United States Court of Appeals, Third Circuit
Aug 26, 2022
No. 21-2348 (3d Cir. Aug. 26, 2022)

Opinion

21-2348

08-26-2022

EDWARD BLOOM, Appellant v. JP MORGAN CHASE BANK, N.A.; CHASE MORTGAGE HOLDINGS, INC.; CHASE HOME FINANCE, LLC; RUSHMORE LOAN MANAGEMENT SERVICES, LLC; U.S. BANK NATIONAL ASSOCIATION

Ryan D. Very Leah M. Wilson [ARGUED] Very Law Counsel for Appellant Stephen M. Hladik [ARGUED] Hladik Onorato & Federman Counsel for Appellees Rushmore Loan Management Services, LLC and U.S. Bank National Association


NOT PRECEDENTIAL

Argued: April 13, 2022

On Appeal from the United States District Court for the Western District of Pennsylvania (D.C. Civil No. 2-20-cv-01386) District Judge: Honorable William S. Stickman

Ryan D. Very Leah M. Wilson [ARGUED] Very Law Counsel for Appellant

Stephen M. Hladik [ARGUED] Hladik Onorato & Federman Counsel for Appellees Rushmore Loan Management Services, LLC and U.S. Bank National Association

Before: AMBRO, JORDAN, and SCIRICA, Circuit Judges.

OPINION [*]

SCIRICA, CIRCUIT JUDGE

Edward Bloom appeals the United States District Court's dismissal of his complaint for failing to state a plausible claim against Appellees, U.S. Bank National Association ("U.S. Bank") and Rushmore Loan Management Services, LLC ("Rushmore") (collectively the "U.S. Bank Defendants"), regarding a mortgage on a property he owned. The District Court correctly held that most of the allegations in the complaint predated the 2017 assignment of the mortgage to the U.S. Bank Defendants and Bloom did not allege facts demonstrating the U.S. Bank Defendants should be liable for any actions taken by prior holders of the mortgage. And the alleged actions taken by the U.S. Bank Defendants do not plausibly support any of the claims in the complaint against those defendants. Accordingly, we will affirm.

I.

This case arises out of Appellant's default on a note (the "Note") and mortgage (the "Mortgage") executed in favor of JP Morgan Chase Bank in 2007. On May 18, 2017, the Note and Mortgage were assigned to U.S. Bank, in the care of its mortgage servicer, Rushmore. This assignment was recorded in the Allegheny County Department of Real Estate on September 1, 2017.
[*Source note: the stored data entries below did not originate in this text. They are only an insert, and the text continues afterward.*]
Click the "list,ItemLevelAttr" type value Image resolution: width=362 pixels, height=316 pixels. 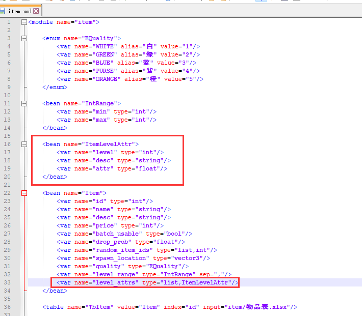[x=197, y=282]
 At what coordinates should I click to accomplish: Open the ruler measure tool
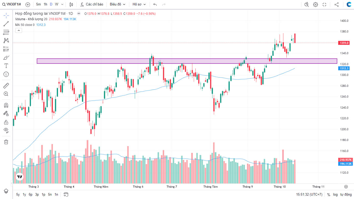tap(6, 86)
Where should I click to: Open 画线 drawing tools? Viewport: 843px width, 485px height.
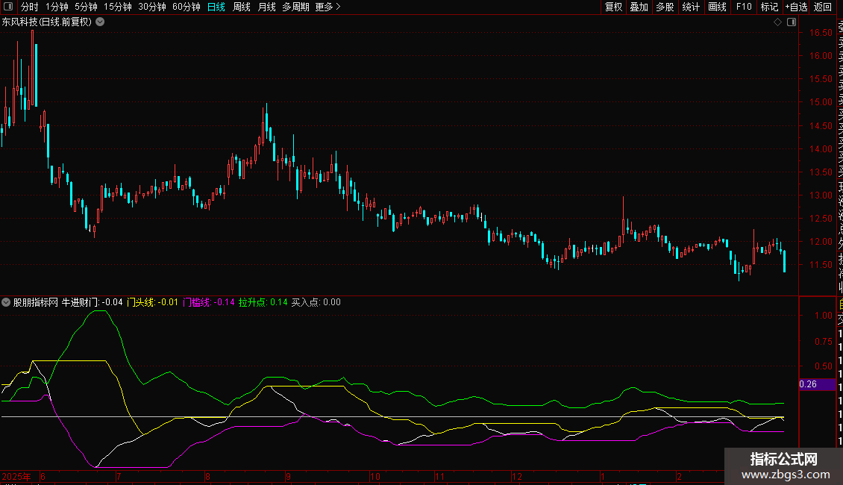click(x=717, y=7)
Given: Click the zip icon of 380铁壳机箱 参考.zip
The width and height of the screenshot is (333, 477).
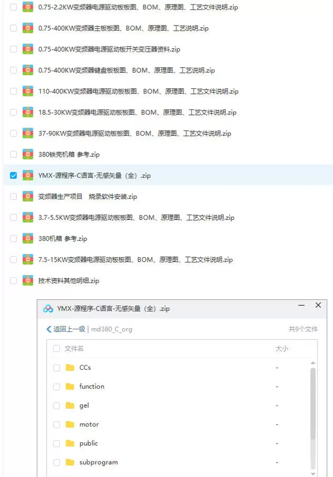Looking at the screenshot, I should coord(28,154).
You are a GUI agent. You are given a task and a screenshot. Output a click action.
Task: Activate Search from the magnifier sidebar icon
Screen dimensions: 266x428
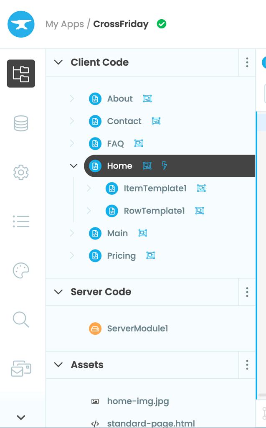coord(20,320)
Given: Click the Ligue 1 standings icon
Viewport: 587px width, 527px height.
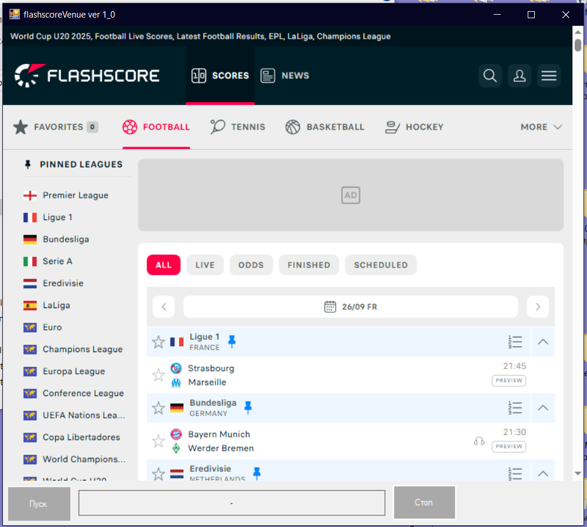Looking at the screenshot, I should pyautogui.click(x=514, y=342).
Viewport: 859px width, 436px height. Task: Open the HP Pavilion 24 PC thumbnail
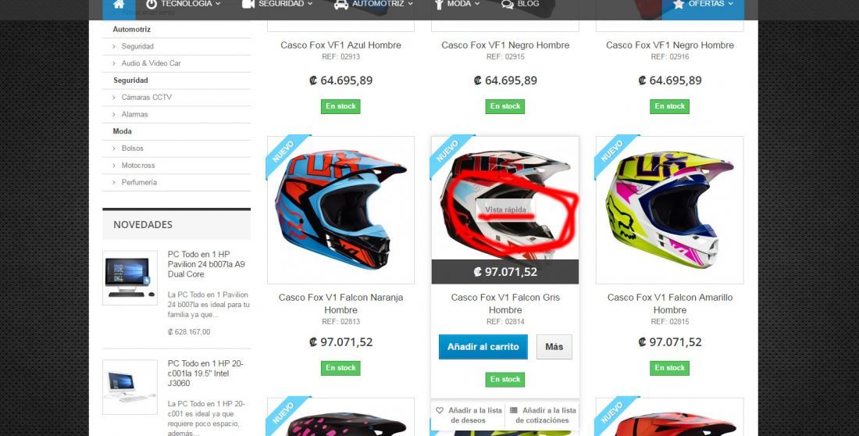(x=130, y=277)

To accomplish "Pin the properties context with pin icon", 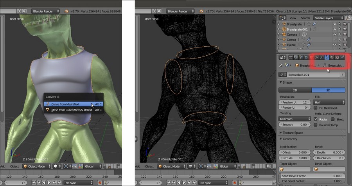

On August 21, 2020, Appellant filed a complaint in Pennsylvania state court against the U.S. Bank Defendants as well as the banks that had controlled the Note and Mortgage before their assignment to U.S. Bank in 2017 (the "Chase Defendants"). The case was subsequently removed to the United States District Court for the Western District of Pennsylvania.

The complaint largely focuses on an alleged oral modification of the written Mortgage between Appellant and the Chase Defendants in 2012. Most of the specific facts alleged in the complaint occurred between 2012 and 2016, when the Chase Defendants held the mortgage.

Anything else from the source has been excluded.